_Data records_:
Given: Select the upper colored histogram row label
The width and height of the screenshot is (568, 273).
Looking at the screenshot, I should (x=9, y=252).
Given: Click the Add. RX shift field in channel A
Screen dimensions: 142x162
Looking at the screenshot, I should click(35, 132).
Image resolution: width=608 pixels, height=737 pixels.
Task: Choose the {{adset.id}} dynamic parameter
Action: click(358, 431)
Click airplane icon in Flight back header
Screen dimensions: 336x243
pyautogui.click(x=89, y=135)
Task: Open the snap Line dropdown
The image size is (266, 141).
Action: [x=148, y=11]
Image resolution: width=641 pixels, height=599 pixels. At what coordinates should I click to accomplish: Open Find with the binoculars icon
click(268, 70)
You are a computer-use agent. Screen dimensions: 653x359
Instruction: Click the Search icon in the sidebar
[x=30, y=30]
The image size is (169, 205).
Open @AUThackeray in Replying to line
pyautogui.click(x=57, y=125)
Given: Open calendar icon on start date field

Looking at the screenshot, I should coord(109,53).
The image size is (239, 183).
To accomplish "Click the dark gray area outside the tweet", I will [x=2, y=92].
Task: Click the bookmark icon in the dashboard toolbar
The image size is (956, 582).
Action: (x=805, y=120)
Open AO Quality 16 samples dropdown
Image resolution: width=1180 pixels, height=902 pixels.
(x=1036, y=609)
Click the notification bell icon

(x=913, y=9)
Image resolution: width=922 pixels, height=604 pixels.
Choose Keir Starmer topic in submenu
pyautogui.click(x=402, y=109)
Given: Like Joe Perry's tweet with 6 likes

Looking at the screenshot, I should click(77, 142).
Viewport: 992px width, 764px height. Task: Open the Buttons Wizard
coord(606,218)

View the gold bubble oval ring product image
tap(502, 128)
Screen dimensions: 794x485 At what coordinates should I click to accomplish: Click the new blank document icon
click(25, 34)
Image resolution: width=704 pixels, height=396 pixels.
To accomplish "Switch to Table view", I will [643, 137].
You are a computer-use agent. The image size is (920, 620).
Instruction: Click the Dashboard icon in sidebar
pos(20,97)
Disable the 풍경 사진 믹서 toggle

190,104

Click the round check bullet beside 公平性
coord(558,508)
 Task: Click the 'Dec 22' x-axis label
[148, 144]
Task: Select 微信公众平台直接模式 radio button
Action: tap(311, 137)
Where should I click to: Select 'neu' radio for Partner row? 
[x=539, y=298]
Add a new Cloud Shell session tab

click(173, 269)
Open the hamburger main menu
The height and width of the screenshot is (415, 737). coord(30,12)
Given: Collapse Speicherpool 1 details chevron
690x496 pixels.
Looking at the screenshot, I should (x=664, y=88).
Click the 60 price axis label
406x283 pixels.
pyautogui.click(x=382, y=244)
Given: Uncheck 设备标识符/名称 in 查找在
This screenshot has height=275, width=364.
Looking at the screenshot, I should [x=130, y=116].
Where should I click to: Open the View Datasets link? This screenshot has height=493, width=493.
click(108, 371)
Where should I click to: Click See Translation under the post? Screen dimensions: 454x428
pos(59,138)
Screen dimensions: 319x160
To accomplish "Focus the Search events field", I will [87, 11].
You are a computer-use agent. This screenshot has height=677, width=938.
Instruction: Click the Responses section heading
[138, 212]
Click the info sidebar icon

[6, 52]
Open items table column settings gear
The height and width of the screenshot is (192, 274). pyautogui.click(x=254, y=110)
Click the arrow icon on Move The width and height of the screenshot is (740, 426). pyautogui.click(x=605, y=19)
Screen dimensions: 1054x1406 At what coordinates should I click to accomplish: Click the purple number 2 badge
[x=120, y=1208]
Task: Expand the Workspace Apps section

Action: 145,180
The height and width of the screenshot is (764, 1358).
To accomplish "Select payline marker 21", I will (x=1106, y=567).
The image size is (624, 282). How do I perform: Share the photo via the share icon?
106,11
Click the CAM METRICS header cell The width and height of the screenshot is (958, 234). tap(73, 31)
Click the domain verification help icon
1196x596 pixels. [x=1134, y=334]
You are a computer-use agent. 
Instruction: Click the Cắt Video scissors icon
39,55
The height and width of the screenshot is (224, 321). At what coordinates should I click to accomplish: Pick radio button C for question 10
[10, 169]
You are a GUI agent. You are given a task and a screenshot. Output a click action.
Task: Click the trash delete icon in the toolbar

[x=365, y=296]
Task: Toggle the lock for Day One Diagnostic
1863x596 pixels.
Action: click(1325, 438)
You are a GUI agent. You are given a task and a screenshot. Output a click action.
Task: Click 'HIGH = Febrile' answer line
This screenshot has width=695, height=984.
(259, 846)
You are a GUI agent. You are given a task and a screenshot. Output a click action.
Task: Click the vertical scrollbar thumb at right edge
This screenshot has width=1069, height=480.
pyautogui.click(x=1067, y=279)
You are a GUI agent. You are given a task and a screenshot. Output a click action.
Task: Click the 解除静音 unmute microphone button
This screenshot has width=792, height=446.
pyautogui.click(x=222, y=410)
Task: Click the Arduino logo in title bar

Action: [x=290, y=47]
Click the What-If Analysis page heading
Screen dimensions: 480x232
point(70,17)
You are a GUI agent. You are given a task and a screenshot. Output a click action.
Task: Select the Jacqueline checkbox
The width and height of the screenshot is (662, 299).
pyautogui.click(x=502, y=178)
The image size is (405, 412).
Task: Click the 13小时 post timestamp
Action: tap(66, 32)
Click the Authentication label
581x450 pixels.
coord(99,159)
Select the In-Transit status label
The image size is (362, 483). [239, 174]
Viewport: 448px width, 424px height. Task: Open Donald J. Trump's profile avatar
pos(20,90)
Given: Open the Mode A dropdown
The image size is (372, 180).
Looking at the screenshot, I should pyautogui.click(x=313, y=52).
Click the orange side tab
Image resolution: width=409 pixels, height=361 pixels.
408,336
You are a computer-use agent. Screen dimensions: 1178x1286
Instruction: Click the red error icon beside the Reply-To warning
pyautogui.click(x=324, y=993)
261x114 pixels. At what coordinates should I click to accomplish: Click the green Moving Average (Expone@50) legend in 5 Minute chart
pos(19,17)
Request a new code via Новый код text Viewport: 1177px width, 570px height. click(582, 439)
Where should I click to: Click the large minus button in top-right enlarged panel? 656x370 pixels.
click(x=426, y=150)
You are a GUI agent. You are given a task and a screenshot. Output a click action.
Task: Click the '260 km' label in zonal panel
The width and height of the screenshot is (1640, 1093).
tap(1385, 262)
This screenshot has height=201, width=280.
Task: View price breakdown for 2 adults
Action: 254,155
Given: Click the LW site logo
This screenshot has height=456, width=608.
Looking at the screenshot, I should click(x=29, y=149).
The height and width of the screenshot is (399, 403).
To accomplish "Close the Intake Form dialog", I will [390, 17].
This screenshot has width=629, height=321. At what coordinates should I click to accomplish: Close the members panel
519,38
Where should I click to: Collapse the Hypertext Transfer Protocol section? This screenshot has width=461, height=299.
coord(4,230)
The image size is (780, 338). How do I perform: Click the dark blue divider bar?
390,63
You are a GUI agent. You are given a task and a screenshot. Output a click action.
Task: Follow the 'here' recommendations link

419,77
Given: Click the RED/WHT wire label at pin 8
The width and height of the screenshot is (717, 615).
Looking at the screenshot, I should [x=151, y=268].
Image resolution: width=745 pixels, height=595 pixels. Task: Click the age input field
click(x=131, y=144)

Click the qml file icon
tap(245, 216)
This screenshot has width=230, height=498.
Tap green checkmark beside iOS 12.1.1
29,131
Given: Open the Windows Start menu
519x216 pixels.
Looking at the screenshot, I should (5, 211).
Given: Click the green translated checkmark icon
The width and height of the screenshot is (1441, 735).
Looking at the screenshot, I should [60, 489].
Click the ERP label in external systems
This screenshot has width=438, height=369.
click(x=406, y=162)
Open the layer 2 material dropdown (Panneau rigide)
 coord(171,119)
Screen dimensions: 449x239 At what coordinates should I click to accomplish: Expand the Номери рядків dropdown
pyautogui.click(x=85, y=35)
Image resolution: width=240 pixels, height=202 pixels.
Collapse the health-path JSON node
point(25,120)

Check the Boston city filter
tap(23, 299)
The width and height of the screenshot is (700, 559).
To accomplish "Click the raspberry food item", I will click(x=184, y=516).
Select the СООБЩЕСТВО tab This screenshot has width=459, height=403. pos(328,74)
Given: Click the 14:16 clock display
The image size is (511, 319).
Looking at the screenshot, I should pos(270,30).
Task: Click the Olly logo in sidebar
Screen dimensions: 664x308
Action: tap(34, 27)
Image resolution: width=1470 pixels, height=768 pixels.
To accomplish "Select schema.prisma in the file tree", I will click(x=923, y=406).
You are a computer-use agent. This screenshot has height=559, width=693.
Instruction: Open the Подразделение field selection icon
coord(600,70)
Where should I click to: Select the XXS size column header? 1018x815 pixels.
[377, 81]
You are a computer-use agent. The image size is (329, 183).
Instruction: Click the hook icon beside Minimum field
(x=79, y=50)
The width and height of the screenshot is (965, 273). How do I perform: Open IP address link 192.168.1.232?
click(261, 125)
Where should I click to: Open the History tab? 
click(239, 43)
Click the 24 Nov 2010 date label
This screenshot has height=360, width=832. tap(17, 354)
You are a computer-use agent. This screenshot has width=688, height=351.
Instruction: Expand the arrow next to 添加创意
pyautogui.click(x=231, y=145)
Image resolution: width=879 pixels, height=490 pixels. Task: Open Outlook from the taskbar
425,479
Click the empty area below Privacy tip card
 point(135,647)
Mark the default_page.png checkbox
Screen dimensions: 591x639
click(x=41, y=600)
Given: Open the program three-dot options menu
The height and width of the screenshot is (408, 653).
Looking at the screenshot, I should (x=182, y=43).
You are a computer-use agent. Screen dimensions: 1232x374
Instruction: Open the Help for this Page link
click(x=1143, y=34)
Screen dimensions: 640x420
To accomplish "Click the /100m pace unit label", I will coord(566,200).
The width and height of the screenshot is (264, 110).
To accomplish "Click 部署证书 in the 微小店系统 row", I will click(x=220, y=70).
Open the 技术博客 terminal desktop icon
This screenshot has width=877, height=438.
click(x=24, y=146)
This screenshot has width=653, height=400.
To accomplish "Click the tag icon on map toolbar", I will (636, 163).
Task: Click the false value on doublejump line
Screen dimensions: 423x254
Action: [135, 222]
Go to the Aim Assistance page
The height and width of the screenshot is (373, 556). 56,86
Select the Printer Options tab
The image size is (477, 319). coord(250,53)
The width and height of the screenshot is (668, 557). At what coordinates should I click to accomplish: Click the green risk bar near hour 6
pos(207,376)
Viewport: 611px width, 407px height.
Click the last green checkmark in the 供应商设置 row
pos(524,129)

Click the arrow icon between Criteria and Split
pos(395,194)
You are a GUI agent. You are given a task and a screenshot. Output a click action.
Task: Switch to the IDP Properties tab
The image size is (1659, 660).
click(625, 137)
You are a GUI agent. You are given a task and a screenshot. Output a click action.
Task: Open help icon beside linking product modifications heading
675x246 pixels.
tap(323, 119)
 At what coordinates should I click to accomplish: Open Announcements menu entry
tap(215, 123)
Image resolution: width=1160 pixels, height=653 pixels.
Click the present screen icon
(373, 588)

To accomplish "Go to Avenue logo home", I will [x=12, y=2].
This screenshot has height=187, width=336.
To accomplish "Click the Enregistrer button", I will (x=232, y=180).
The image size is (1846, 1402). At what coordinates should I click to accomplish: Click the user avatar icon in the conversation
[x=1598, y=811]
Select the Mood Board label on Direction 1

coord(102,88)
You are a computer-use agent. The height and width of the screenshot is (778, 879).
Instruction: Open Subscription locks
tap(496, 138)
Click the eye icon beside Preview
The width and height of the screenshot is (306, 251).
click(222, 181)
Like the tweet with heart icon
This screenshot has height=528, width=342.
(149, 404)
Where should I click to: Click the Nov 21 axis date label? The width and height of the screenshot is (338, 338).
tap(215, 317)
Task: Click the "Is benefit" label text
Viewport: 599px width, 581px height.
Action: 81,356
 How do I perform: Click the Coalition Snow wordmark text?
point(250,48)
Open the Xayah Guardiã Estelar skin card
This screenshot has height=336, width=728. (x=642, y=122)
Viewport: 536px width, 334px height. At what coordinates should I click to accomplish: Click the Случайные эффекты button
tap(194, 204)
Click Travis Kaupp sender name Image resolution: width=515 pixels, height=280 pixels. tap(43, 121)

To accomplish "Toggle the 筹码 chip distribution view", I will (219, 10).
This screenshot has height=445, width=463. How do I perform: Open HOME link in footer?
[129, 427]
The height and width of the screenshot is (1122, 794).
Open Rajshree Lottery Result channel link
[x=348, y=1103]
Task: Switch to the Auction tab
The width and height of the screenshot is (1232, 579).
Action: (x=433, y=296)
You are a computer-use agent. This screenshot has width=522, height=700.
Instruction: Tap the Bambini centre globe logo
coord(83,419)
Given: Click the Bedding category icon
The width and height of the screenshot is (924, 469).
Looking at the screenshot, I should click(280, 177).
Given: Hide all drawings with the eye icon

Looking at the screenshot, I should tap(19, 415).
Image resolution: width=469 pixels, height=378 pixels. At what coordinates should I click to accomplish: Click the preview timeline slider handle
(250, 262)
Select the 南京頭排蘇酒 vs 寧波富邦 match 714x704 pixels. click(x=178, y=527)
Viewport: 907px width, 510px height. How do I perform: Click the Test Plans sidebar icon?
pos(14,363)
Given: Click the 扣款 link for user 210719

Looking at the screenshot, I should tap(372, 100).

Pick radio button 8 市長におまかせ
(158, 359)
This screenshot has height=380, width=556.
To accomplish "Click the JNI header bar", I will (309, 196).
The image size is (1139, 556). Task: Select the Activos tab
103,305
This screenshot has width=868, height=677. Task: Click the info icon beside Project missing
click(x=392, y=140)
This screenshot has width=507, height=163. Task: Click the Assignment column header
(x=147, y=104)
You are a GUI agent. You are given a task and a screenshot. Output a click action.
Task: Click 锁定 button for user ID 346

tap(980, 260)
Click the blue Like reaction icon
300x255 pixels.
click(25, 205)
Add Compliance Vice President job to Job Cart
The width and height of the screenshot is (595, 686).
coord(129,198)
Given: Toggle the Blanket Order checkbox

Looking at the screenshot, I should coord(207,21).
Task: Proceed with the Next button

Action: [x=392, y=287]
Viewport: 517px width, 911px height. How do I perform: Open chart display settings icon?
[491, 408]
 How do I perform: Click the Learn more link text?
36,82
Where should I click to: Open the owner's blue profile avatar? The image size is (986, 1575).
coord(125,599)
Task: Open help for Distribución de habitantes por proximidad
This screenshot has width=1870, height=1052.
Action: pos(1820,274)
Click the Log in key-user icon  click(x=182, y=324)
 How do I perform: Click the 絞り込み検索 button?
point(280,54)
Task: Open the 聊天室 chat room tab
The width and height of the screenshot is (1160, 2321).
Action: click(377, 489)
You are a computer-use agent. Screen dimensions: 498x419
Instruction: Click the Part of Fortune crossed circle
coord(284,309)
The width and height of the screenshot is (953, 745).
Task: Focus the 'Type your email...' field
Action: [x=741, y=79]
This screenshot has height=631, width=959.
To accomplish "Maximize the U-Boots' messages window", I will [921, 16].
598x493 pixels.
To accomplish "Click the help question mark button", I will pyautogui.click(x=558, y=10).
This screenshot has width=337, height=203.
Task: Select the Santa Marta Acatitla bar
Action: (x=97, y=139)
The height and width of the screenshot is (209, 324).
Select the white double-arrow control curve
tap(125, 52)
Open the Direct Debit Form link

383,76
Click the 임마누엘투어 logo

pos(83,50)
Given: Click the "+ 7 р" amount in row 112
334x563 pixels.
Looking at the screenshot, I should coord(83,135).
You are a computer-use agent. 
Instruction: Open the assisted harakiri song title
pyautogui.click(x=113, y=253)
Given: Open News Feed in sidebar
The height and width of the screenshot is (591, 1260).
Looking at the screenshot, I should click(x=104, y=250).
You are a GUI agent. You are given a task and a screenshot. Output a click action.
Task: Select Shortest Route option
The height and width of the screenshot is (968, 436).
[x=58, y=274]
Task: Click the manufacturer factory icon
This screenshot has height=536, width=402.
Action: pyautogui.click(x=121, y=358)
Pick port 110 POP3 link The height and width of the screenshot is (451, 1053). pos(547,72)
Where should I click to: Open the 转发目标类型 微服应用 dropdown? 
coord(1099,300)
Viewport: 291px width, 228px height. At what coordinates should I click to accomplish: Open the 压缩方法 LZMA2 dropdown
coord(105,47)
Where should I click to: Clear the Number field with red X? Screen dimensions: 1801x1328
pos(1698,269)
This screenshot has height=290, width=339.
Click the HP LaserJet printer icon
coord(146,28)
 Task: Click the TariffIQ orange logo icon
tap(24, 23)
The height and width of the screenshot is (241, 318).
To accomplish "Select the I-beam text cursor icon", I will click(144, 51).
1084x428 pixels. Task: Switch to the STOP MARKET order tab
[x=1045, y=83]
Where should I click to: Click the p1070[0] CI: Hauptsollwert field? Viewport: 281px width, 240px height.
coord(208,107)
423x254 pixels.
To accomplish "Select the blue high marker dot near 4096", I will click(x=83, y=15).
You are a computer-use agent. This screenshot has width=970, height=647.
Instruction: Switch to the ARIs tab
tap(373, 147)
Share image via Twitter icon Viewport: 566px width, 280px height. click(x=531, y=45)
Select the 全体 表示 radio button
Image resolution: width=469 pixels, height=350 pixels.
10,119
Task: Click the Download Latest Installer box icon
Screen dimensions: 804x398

_Task requirements_:
Write only the number of lines in the data where the word "marker" occurs.

_Your solution_:
2